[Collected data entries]
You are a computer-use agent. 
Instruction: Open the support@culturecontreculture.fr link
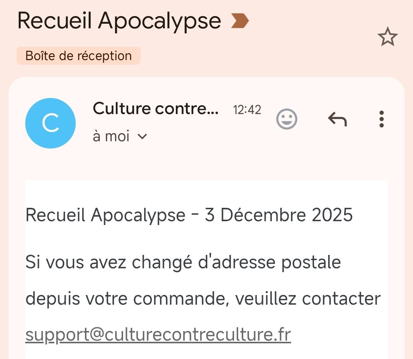158,335
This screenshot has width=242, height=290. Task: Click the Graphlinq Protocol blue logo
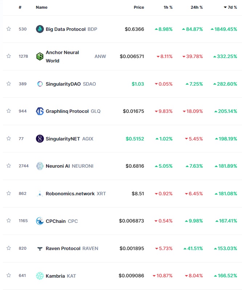tap(40, 111)
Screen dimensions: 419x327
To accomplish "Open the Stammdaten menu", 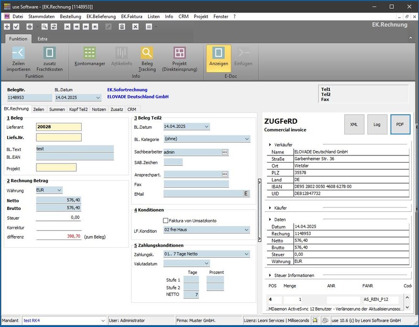I will coord(41,16).
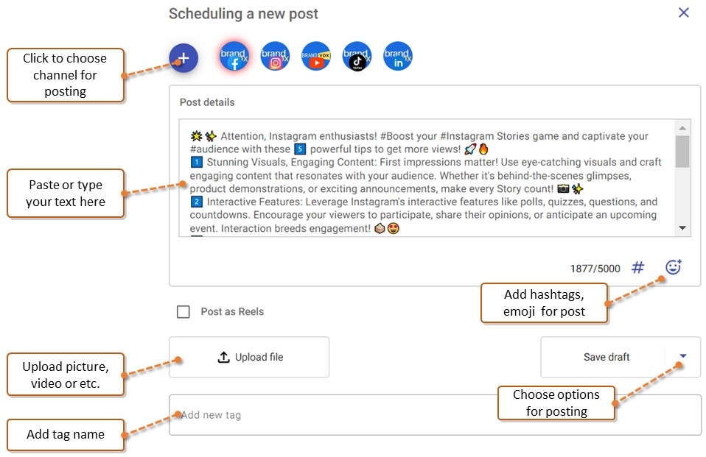Select the Instagram brand channel icon

click(275, 57)
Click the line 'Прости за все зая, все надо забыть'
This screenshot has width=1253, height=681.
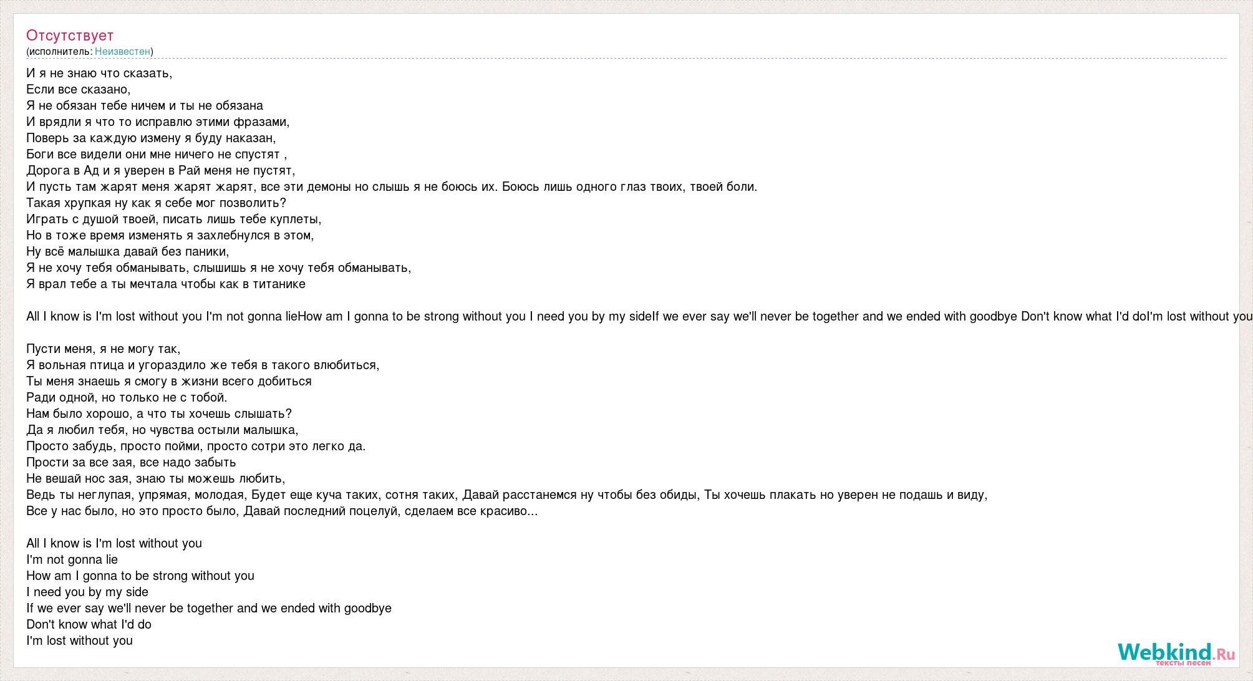131,463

> [WHAT IS BEING ASKED]
Every line from the one with "Click the line" through the last line of the data must be copied exactly. Leave the pictures out.

> [EXERCISE SOLUTION]
Click the line 'Прости за все зая, все надо забыть'
This screenshot has width=1253, height=681.
131,463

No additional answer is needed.